R C Bhargava, Venu Srinivasan face off with govt on auto GST rate

In a rare face off, captains of the auto industry have hit out at the government for not walking the talk. At an industry event in the capital on Wednesday, R C Bhargava, chairman of India’s largest carmaker Maruti Suzuki, and Venu Srinivasan, chairman of TVS Motor, questioned the government’s intent to support the auto sector. Revenue secretary Tarun Bajaj sat in the audience listening, before his turn came to counter them.

Calling for a reduction in taxes, the auto majors expressed frustration that the contribution of the industry towards India’s growth was perhaps not being recognised by policymakers as cars were still being considered a luxury only the rich can afford.

“There have been a lot of statements made on the importance of the auto industry. But in terms of concrete action, which would reverse the decline in trend, I haven’t seen any on the ground. I am afraid words don’t get us very much in terms of extra sales,” said Bhargava.

It was seemingly directed at Bajaj, who, as head of the Department of Revenue, exercises control related to direct and indirect tax of the union.

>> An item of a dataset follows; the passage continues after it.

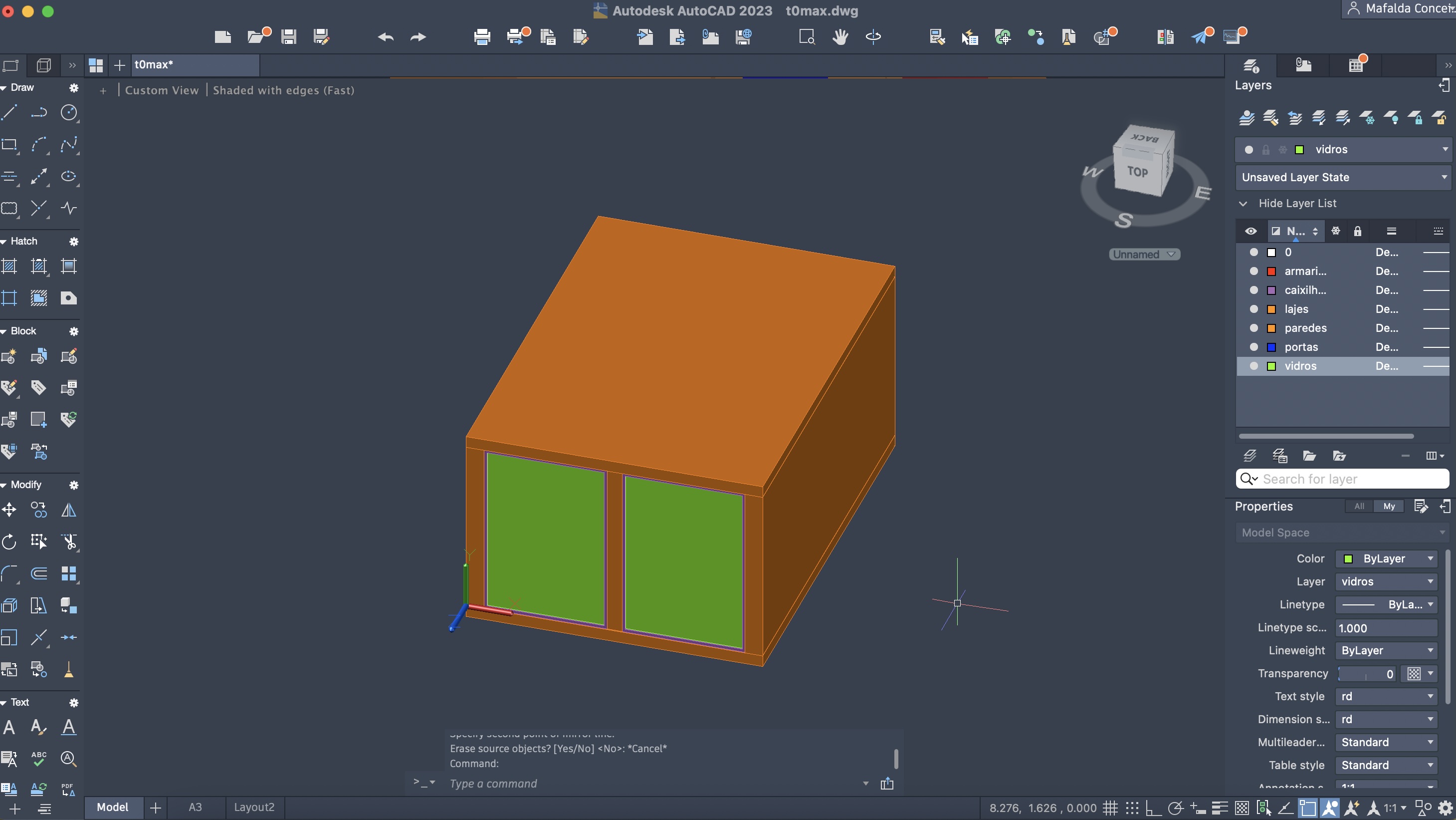The height and width of the screenshot is (820, 1456).
Task: Collapse the Hide Layer List expander
Action: click(1243, 204)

Industry lobby group Society of Indian Automobile Manufacturers (Siam) said the overall auto volumes in 2020-21 (FY21) in the domestic market pushed the industry back by six years. Passenger vehicle volumes in FY21 were the lowest since 2015-16; two-wheeler volumes the lowest since 2014-15.

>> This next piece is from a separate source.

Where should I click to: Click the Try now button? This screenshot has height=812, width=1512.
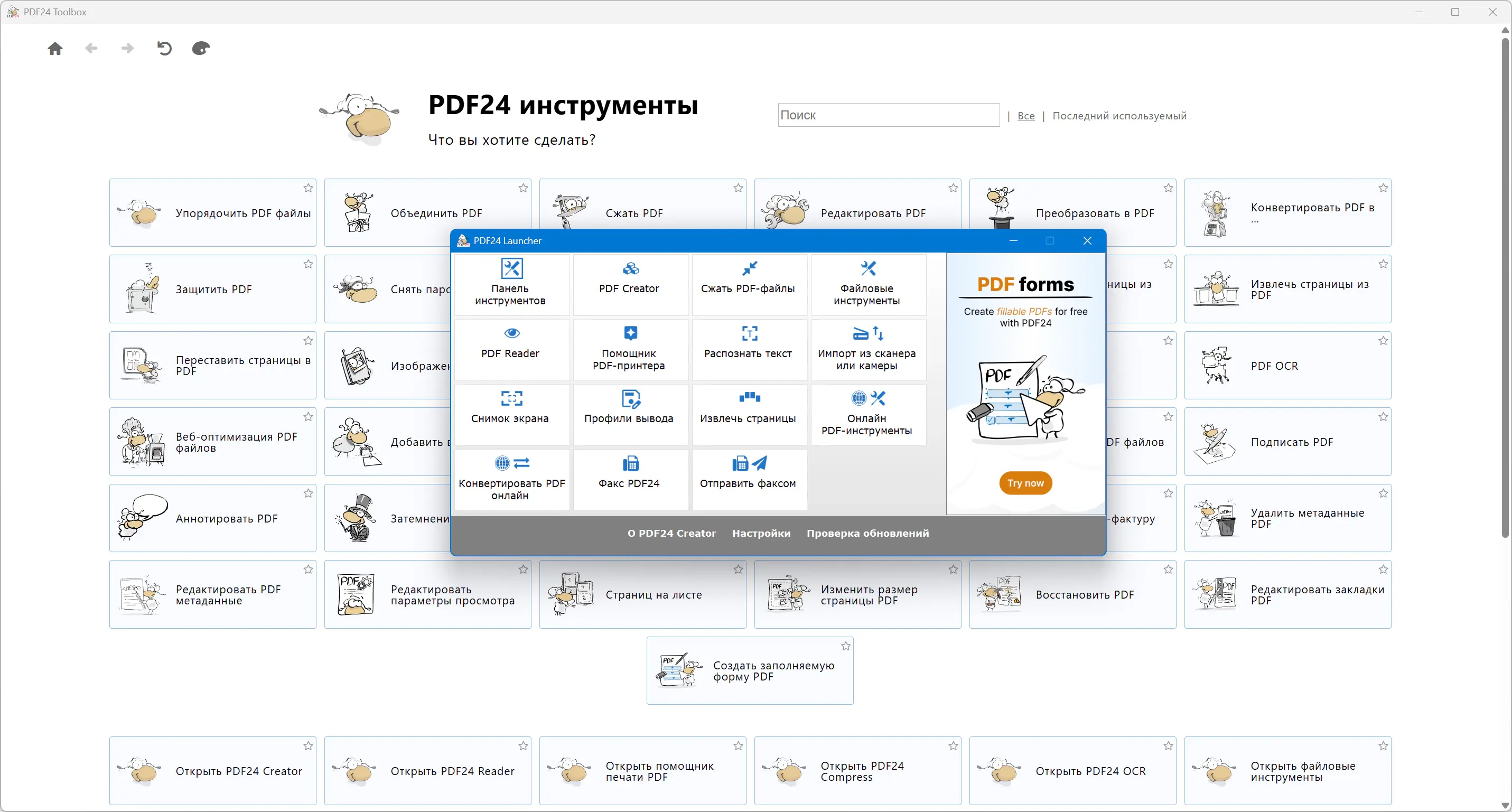point(1025,483)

Sales of commercial vehicles in FY21 were the worst in 11 years; for three-wheelers, they were the lowest in 19 years. Siam blamed the increased cost of ownership due to the high goods and services tax (GST) and a hike in road tax as the killjoys.

Srinivasan echoed Bhargava, saying while India’s two-wheeler industry is the largest in the world and largely considered a common man’s mode of transport, the GST rates are similar to those for luxury cars.

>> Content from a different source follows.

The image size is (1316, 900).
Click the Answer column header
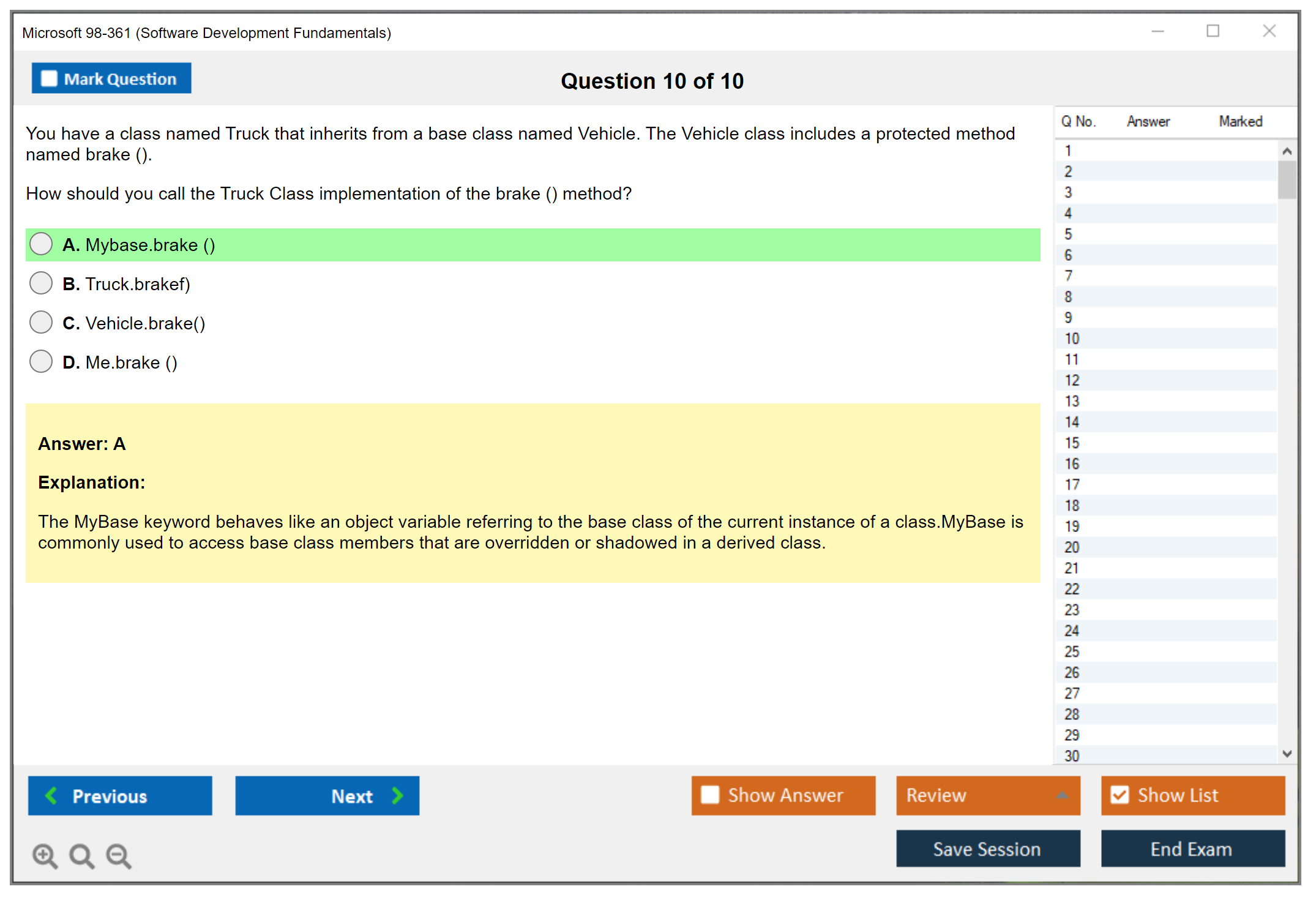1148,121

“The price of the moped has gone up 45-50 per cent. The GST on two-wheelers is the same as a luxury-level product. Is the auto sector being recognised for what it has contributed to the environment, to revenue, and to foreign exchange earnings? That is the question R C Bhargava has raised,” said Srinivasan.

When his turn came, Bajaj asked if taxation was the reason why industry growth was impeded. “I want to understand, before GST came, what was the taxation structure in large auto markets? Was the taxation structure any lesser? I think it might have been a little higher. We can’t decrease taxes without knowing whether that will actually lead to a corresponding increase in auto sales,” he said.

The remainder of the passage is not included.